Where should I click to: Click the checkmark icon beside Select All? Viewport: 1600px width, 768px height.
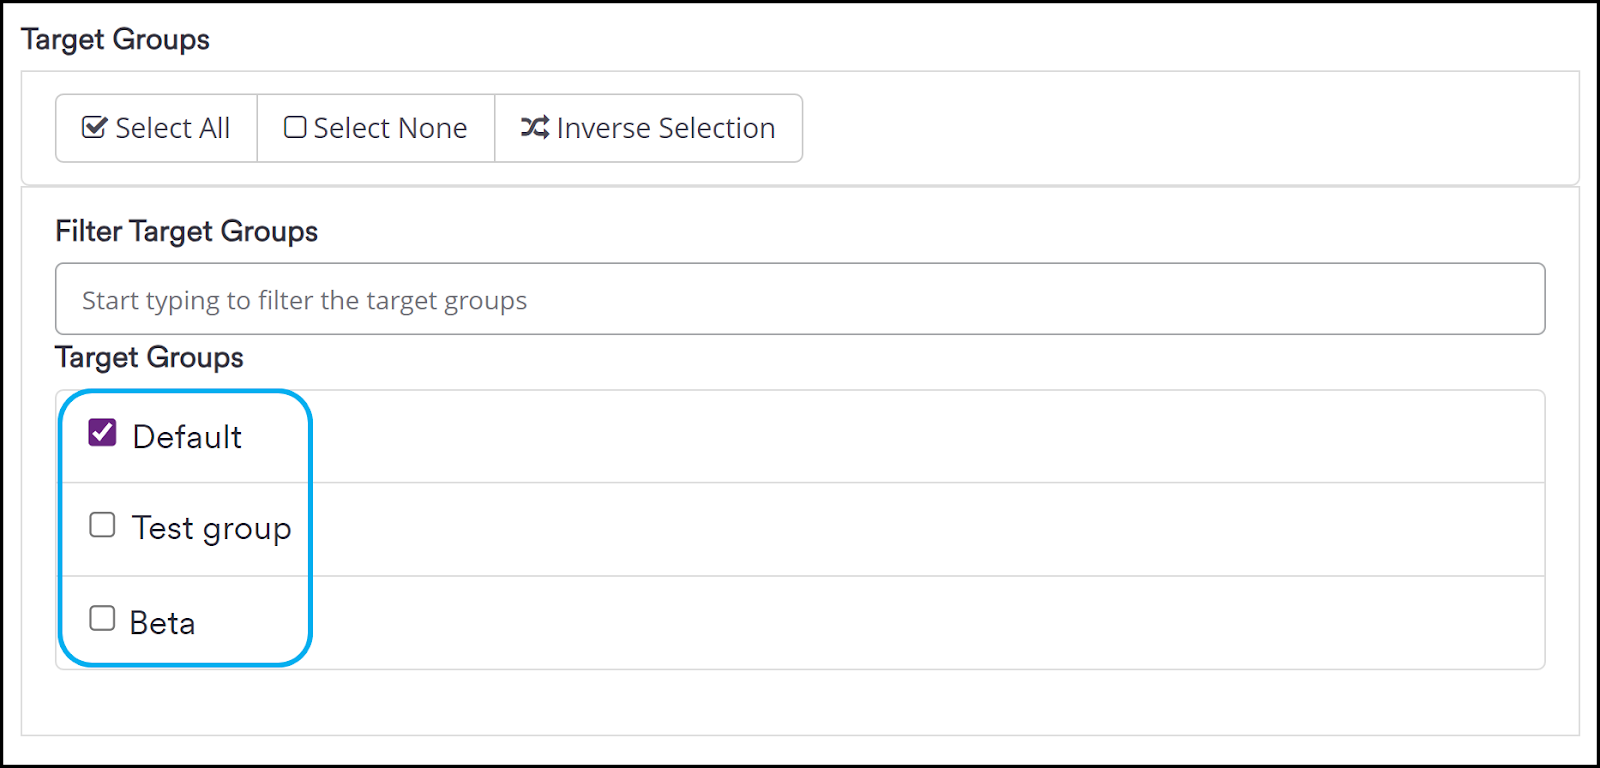[x=94, y=127]
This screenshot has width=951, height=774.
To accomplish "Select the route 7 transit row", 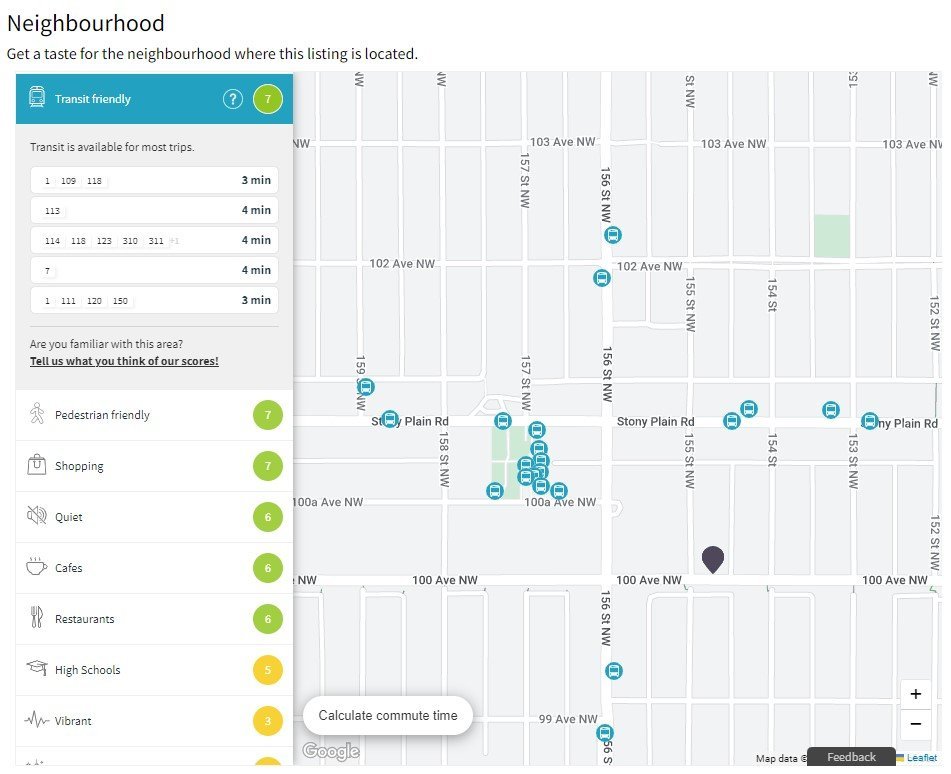I will point(154,270).

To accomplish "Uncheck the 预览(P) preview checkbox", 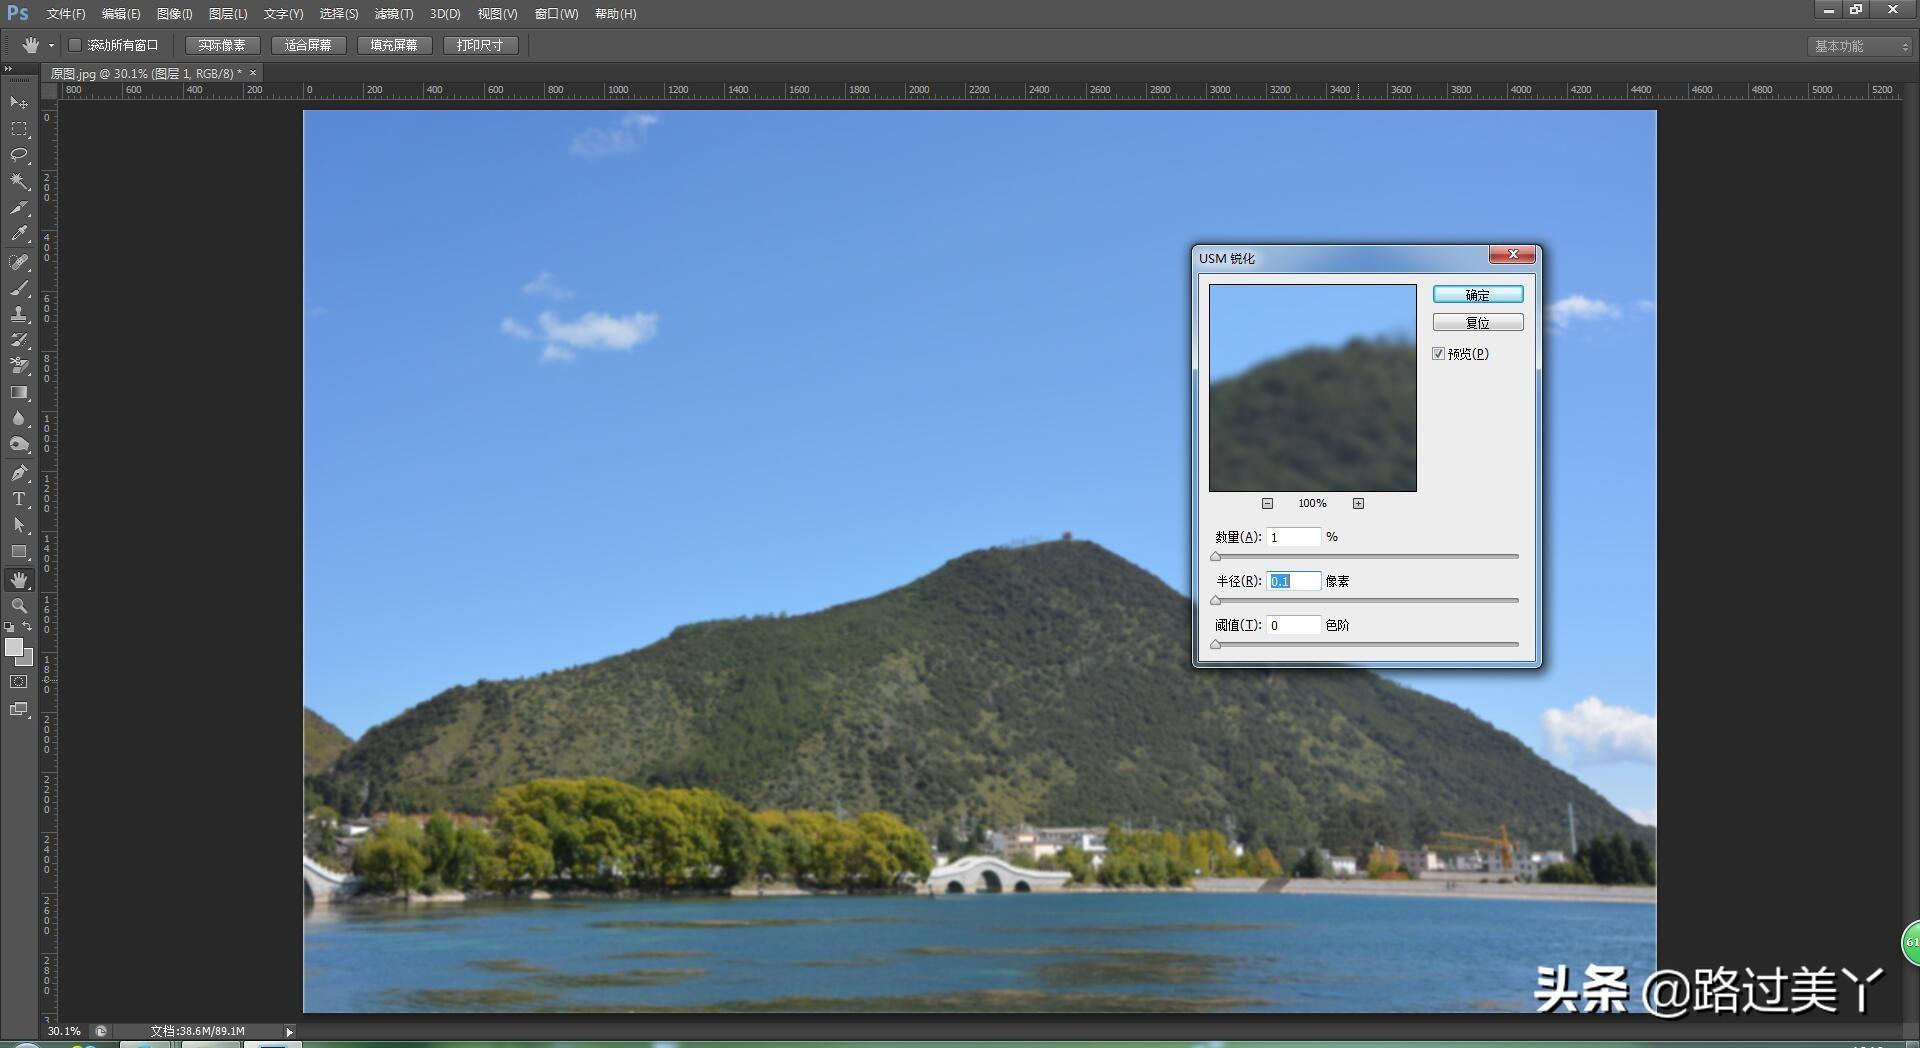I will [x=1438, y=354].
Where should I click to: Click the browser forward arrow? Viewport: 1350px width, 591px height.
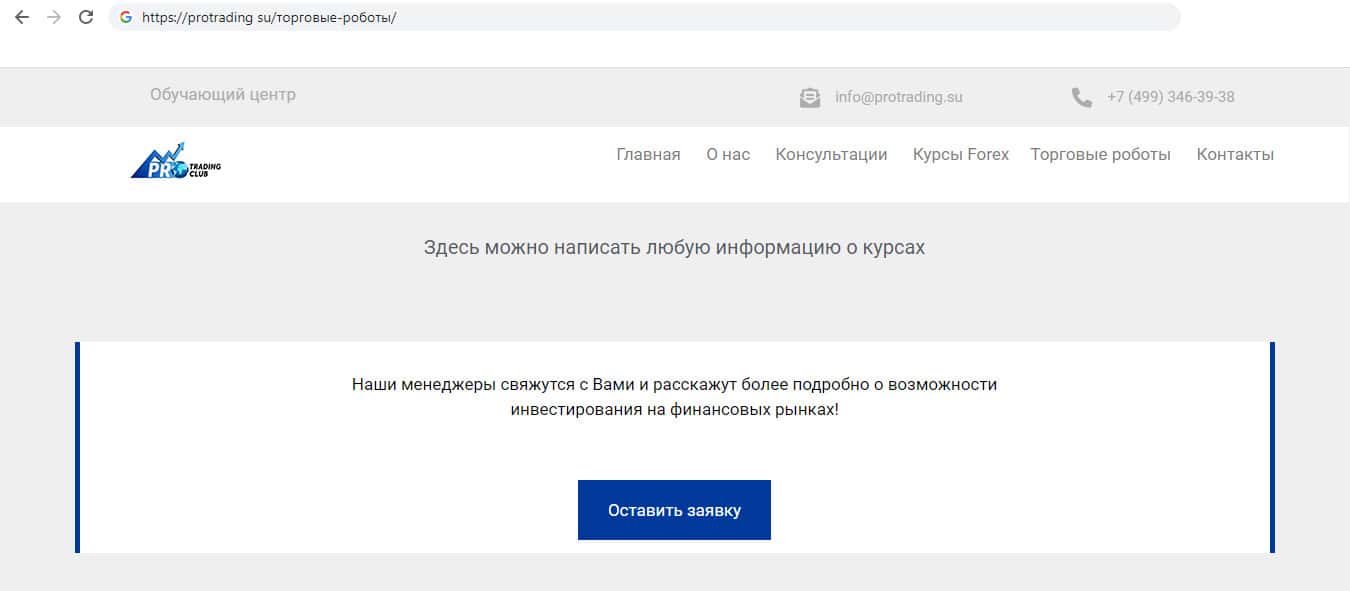pos(54,17)
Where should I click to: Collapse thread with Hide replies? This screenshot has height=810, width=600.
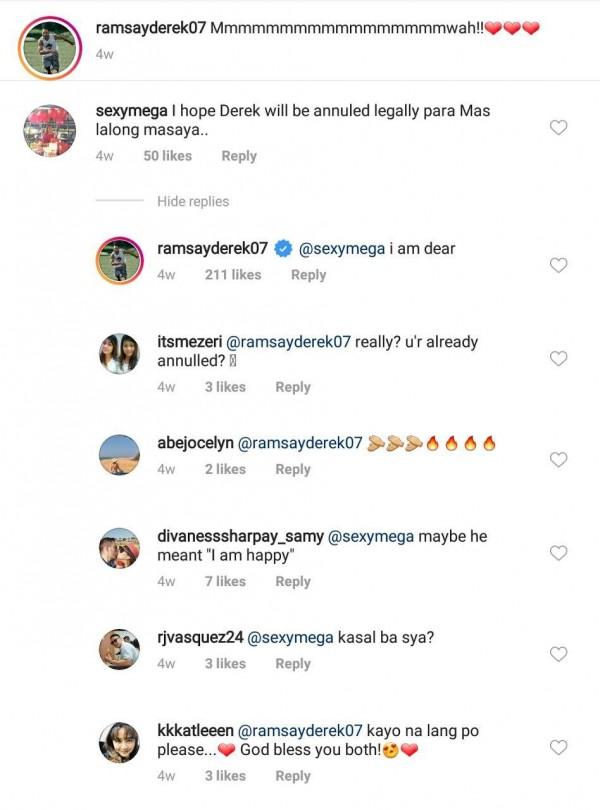click(193, 201)
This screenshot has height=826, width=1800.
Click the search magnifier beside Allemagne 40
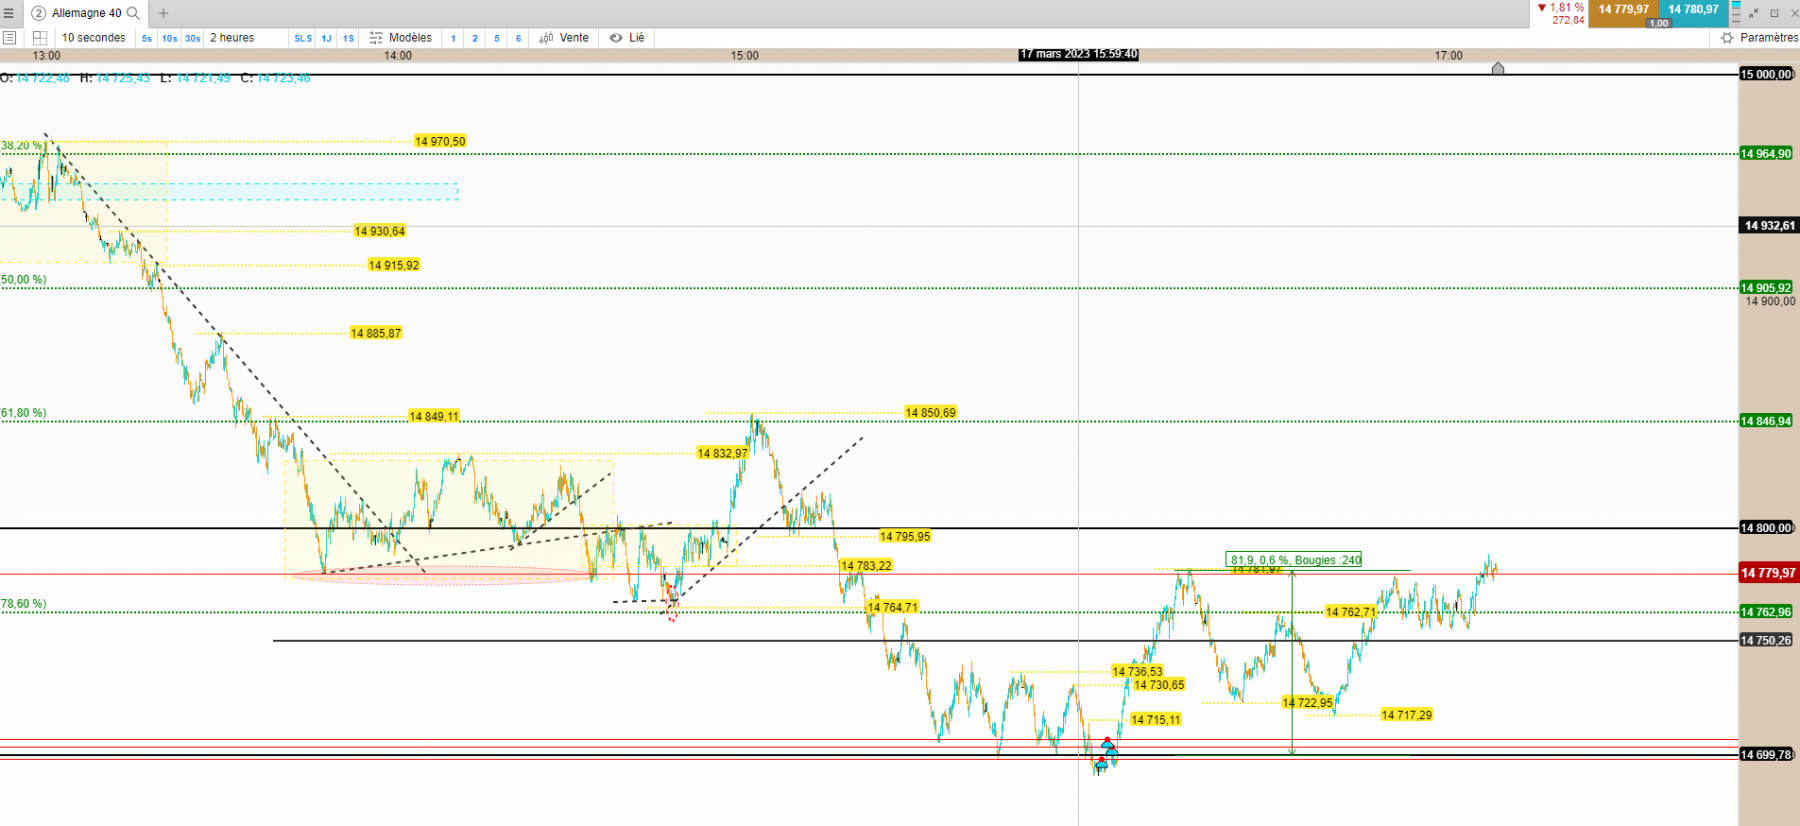pos(133,13)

* **WORK TASK**:
From the line that contains "Where should I click to: Click the browser" to the last line of the data above, inclusive, transcribe every line exactly and only those lines, omitting pictures.

* **ANSWER TO THE PROBLEM**:
Where should I click to: Click the browser forward arrow? Viewport: 1350px width, 591px height.
pos(54,17)
Where should I click to: Collapse thread with Hide replies? This screenshot has height=810, width=600.
click(193, 201)
This screenshot has height=826, width=1800.
Click the search magnifier beside Allemagne 40
pos(133,13)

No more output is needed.